Our Engagement at Cascade d'Ars

I remember chatting with my sister back in November 2015, probably sitting at my mum's kitchen table. Nik and I were about to go off travelling for 3 months in Colombia and Peru. We had been together for just over a year back then and were embarking on our first big trip together. Half joking, my sister said something about who she would be really angry if Nikolai proposed at the top of some mountain in the middle of nowhere where we would have no reception to be able to call her and let her know. I laughed it off and didn't really think about it again.

So, it's fitting that at the top of a mountain in the middle of nowhere in France Nik got down on one knee and popped the question. It's almost like the passing remark my sister made 18 months ago foreshadowed this life changing moment. 

I feel like mountains are such a central symbol in our relationship. 

When Nik went to India and Nepal he hiked the Annapurna Circuit in the Himalayas.

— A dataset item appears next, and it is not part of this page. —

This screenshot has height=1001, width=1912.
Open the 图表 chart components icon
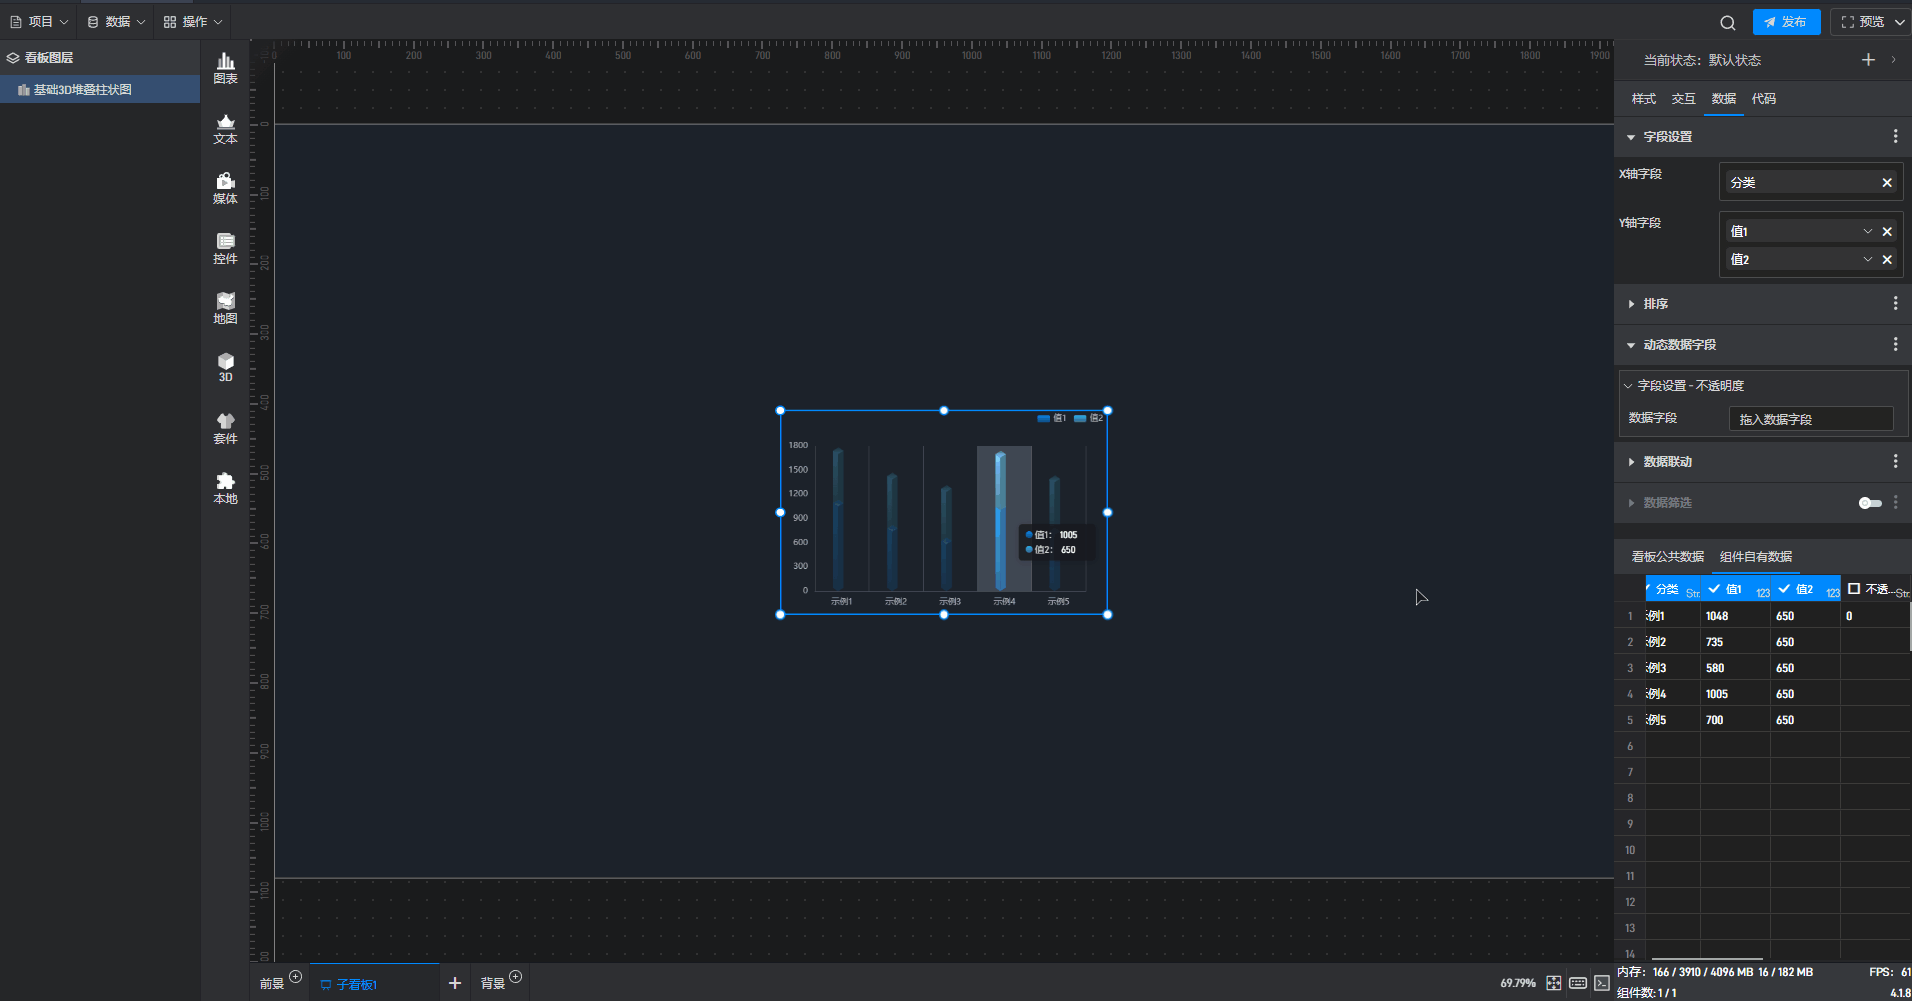[x=225, y=68]
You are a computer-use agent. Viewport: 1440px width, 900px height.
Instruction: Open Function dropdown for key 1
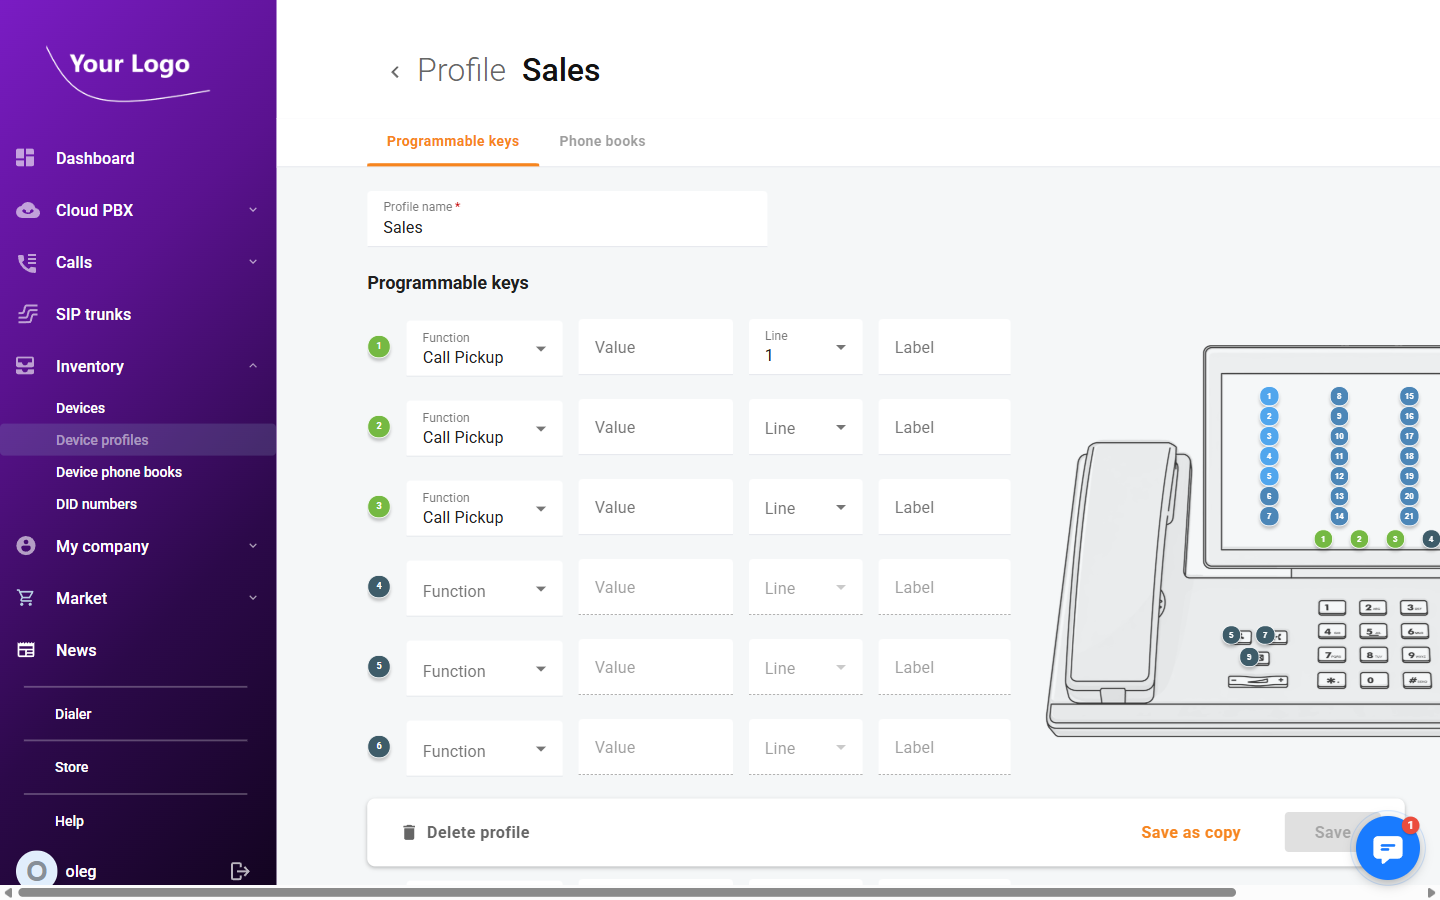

I was at home frantically trying to finish my degree and write my dissertation. We were miles apart in both physical and mental circumstance. I was sitting in my house not seeing or speaking to anyone for days on end surrounded by my books, buried in my thoughts. Whilst Nik was hiking (at times alone) through crazy beautiful mountains. Most days Nik would check in from wherever he was laying his head for the night and send photos or show me the view of the most magnificent mountains, but also tell me about his homesickness, feeling alone, and how his body was tired and sore from pushing it too hard.

We were both facing challenging and overwhelming emotional and physical hurdles. Being so far away and at times so alone in our own struggle was really bloody hard.  But in the end, the distance also made our relationship stronger, it helped us build trust and have empathy for each other.

Then, last year, whilst we were hiking in the Andes together Nikolai gently and lovingly encouraged me through the hardest, most physically and emotionally challenging thing I've ever done.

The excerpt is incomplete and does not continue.